The research started in 2008 during Snider’s first research leave at Cornell University. He discovered the genes that code for the enzymes involved in bacterial degradation of nicotinic acid. He brought back the genes to Wooster “to engage students in the important and exciting process of deciphering the mechanisms of the novel enzymes in this pathway,” Snider said, noting that the research was funded through the National Science Foundation. “Our over-arching goal was to learn how the bacterial enzymes catalyze the conversion of N-heterocyclic aromatic compounds, a class of molecules that are pervasive environmental contaminants, into useful molecules.” The first step toward the process of cleaning up contaminated sites in the environment using bacteria, known as bioremediation, is understanding how bacteria degrade the molecules and the conditions necessary for degradation to be efficient.

Snider’s first paper on NicC, published in 2016 in collaboration with Katherine Hicks, a structural biologist at SUNY Cortland, provided a structural and general functional analysis of the enzyme.

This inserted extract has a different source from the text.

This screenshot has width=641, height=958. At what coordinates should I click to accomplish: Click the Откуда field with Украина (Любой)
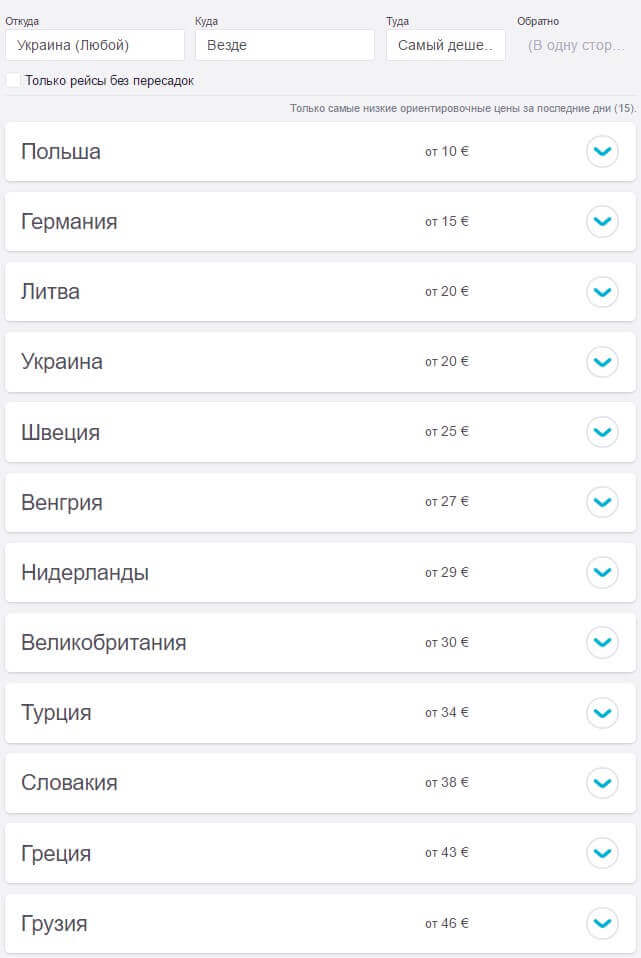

Three years later, the second published paper probed the chemical mechanism of NicC. They studied the effects of variants that they had engineered using site-directed mutagenesis to test their hypothesis on the roles of individual amino acids at the enzyme’s active site. “This process is a bit like determining the role of each part of an automobile’s engine by removing them individually and determining whether the changed engine starts and has the power to move the car,” Snider explained. “Yet, even after studying this enzyme for a decade, we continued to be surprised by the results; our initial hypotheses were rarely correct.”

Snider found traditional steady-state kinetic approaches to studying the enzyme were not revealing how it worked on a molecular level. With funding from the College, he traveled to Penn State University where he learned new methods for analyzing the enzyme activity on a millisecond timescale. When Wooster’s Ruth Williams Hall of Life Science opened in 2018 with new instrumentation, Snider was able to conduct this research on campus with Wooster students, “which made the process more fun as well as more efficient,” he said.

Snider collaborated with Lauren Rajakovich, a professor at the University of Washington, to complete the complex kinetic analysis by simulation, and the latest publication of their research includes a comprehensive analysis of the catalytic cycle of NicC. Snider said this is the first study where all three segments of catalysis were analyzed to produce a self-consistent global kinetic model to describe the full action of the enzyme. Their study of NicC and comparison with other enzymes revealed several features unique to NicC, including how the binding of one piece (the N-heterocyclic aromatic substrate) affects NicC’s ability to bind a second piece (the NADH substrate) during its multi-step reaction cycle.

As research continues in the Snider lab, current students are exploring where NADH is bound within NicC and the resulting changes in the enzyme’s structure as it binds. “The results of our global kinetic model also allows us to explore how NicC acts on a variety of different substrates—giving us insight into how this enzyme may be engineered to better facilitate bioremediation of different N-heterocyclic aromatic compounds in the future.”

Posted in Faculty, News on August 21, 2023.